# Cost of Postage Stamps going up in April



## John Harrelson (Feb 16, 2009)

For the past several years the U.S.Postal system has offered the * "FOREVER" * stamps.

The "FOREVER" stamps are good for FOREVER... no matter how many times the postal rates go up or how much a stamp will cost in the future...

The last time I got stamps, I bought ten books of the "FOREVER" stamps and saved myself some money when the price of stamps went up to 42 cent..

And... I am going to do the same thing this year... I am going to go to the post office and buy 400 "Forever" stamps at *42 cent* each....

That is $168.00 for 20 books of 20 stamps each at $8.40 per book.

I use about 10 stamps per month... which means that I will have enough 42 cent stamps to last me for the next 40 months... (3 1/3 years)

and no matter how much the cost of stamps increase over the next 3 1/3 years, I can still mail a letter for only 42 cent...

So if you folks don't like the idea of postage stamps going up in April... do like me and go buy a bunch of the *"FOREVER" * stamps now before the price goes up..

John


----------



## Grandview Trailer Sa (Feb 16, 2009)

Re: Cost of Postage Stamps going up in April

I like your math John.


----------



## rjf7g (Feb 16, 2009)

Re: Cost of Postage Stamps going up in April

I pay all of my bills except trash and exterminator on-line...that's saved me more money than forever stamps would!


----------



## Grandview Trailer Sa (Feb 16, 2009)

Re: Cost of Postage Stamps going up in April

Like Becky's plan too.  I am doing more and more of that.  Probably why PO is loosing money....


----------



## Grandview Trailer Sa (Feb 16, 2009)

Re: Cost of Postage Stamps going up in April

Sorry, this is a test for Rod


----------



## Grandview Trailer Sa (Feb 16, 2009)

Re: Cost of Postage Stamps going up in April

test


----------



## Grandview Trailer Sa (Feb 16, 2009)

Re: Cost of Postage Stamps going up in April

another test for Rod,,,sorry guys


----------



## H2H1 (Feb 16, 2009)

Re: Cost of Postage Stamps going up in April

HECK KEN, with all the test he will never get out of the third grade


----------



## Grandview Trailer Sa (Feb 16, 2009)

Re: Cost of Postage Stamps going up in April

He just would not believe me...you know Rod...To clarify this, Rod did not believe that each post counted...He said if you stayed in one thread they did not add up, they do..


----------



## H2H1 (Feb 16, 2009)

Re: Cost of Postage Stamps going up in April

KEN I THINK HE WAS JERKING OUR STRINGS A LITTLE TONIGHT ABOUT THE POST COUNT


----------



## H2H1 (Feb 16, 2009)

Re: Cost of Postage Stamps going up in April

John is there a count as how many you have to buy?
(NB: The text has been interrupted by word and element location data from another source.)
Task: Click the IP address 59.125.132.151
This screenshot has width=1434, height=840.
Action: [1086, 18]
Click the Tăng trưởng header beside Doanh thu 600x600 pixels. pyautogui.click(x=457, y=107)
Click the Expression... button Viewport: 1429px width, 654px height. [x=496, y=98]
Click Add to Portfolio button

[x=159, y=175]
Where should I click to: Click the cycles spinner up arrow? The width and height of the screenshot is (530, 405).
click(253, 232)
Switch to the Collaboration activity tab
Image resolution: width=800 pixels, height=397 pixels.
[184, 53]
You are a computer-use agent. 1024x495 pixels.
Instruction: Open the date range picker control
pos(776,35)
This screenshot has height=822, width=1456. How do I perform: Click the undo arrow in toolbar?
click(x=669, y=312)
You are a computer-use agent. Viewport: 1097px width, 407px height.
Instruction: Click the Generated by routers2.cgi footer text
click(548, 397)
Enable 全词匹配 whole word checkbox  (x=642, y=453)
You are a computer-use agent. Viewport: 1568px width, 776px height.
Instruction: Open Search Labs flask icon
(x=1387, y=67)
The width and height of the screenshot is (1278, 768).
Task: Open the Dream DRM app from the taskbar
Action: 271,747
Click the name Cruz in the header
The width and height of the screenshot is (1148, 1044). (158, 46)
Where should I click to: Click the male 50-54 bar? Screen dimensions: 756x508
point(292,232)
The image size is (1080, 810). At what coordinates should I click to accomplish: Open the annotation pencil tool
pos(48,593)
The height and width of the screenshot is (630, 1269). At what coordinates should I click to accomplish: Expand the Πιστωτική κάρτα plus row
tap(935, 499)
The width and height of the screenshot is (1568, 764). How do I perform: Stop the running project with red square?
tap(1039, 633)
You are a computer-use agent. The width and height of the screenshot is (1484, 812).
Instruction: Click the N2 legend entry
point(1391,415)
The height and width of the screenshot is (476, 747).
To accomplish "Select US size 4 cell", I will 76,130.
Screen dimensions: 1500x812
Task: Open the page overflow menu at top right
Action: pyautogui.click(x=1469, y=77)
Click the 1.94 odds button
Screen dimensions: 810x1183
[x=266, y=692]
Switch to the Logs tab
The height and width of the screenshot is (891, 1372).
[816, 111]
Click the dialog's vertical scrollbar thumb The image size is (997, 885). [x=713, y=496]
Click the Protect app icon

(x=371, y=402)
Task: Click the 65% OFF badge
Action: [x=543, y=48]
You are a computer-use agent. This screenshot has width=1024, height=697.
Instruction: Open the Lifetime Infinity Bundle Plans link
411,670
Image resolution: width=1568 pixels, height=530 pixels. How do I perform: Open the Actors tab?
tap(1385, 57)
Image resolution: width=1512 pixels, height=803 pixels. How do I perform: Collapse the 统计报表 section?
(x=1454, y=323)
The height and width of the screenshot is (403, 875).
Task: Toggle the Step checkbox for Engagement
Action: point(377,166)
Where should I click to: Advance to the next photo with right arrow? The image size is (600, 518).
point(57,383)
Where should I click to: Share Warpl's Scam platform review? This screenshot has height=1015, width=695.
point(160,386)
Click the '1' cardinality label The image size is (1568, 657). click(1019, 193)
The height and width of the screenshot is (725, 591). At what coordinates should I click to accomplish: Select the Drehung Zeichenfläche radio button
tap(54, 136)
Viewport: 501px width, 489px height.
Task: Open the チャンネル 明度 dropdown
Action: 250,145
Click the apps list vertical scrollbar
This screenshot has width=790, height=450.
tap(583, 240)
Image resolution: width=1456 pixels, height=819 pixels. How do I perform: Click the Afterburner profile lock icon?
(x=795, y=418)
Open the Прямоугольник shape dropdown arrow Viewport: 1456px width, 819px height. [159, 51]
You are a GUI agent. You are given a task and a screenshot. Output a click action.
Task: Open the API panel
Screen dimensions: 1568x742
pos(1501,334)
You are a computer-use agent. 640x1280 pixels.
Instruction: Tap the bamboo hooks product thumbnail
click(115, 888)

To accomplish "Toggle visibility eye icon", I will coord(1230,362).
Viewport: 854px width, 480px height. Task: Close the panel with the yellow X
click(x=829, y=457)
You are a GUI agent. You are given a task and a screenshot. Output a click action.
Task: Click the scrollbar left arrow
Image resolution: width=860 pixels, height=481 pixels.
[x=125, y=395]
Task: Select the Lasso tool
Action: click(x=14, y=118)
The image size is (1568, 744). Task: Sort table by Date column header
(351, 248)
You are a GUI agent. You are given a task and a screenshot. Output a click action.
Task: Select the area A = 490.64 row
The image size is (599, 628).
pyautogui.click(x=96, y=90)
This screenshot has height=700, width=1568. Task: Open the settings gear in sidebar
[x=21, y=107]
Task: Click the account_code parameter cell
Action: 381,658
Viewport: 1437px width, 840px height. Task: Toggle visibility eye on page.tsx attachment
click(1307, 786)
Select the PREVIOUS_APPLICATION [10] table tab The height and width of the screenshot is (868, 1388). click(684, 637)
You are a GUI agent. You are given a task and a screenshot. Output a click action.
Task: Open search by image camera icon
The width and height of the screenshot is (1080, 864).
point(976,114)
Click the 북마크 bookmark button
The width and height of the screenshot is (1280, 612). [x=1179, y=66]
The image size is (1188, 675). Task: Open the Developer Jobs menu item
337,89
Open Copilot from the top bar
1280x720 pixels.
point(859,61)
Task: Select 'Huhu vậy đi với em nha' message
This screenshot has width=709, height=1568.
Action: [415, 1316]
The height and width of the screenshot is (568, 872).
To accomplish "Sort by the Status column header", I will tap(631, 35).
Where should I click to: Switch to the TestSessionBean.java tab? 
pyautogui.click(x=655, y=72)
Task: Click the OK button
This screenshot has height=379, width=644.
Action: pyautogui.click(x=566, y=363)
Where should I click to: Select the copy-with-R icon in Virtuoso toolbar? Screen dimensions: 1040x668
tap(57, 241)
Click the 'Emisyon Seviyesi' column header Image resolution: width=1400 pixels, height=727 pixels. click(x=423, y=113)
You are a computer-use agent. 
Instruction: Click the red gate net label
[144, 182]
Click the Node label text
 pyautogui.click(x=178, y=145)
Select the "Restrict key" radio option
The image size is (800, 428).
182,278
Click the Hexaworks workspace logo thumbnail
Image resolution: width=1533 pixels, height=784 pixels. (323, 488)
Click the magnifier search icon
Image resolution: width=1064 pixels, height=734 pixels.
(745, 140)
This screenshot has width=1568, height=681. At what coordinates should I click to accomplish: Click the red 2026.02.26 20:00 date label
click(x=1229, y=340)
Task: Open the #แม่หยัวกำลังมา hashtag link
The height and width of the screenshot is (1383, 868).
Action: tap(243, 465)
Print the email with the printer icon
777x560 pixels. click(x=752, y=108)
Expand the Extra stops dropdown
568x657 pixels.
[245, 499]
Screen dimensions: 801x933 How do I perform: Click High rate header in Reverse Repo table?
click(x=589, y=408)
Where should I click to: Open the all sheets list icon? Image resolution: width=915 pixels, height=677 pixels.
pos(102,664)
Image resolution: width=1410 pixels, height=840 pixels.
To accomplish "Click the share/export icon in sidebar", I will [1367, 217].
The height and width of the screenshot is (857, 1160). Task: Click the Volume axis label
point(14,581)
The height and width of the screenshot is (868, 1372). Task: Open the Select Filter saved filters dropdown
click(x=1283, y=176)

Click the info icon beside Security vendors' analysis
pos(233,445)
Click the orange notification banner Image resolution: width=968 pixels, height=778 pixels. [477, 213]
And are they still available at the Post Office


----------



## Guest (Feb 16, 2009)

Re: Cost of Postage Stamps going up in April

ok jsut for that ,, i am gonna post one more up on u guy's ,,, but u both know this will prolly get deleted ,, but yes ,, ken u made a point  ,,, and i thought the top of my head was that point ,, oh well ,,, :laugh:  :laugh:  :laugh:    :clown:


----------



## DL Rupper (Feb 17, 2009)

Re: Cost of Postage Stamps going up in April

Why mail when you can use e-mail and the Internet.  Being a full-timer (still) I set up automatic on-line pay the bills with my bank on any repeat bills like insurance, mail forwarding  and storage space.  That way I don't forget and I don't have to mail the bills.

I helped the U.S. PO stay in business when I had the Condo contract sent overnight (EXPRESS) mail to me and I sent it back overnight $$$$$$$$$.   The biggest problem is that it took 2 days to get to me.  Not overnight .  Just can't trust anyone anymore. :laugh:  :bleh:


----------



## brodavid (Feb 19, 2009)

Re: Cost of Postage Stamps going up in April

Rod made it to the third grade?  JK  love you guys, also we bought some stamps the other day,
Mr Rod, the weather today will be in the upper 60's


----------



## Guest (Feb 19, 2009)

Re: Cost of Postage Stamps going up in April

that's still too damn cold for me ,,, but it's warm enough not to have the cahart ,, but do need a sweay shirt ,, and light jacket  :laugh:  :laugh:


----------



## brodavid (Mar 8, 2009)

Re: Cost of Postage Stamps going up in April

730, sunny and 77 today


----------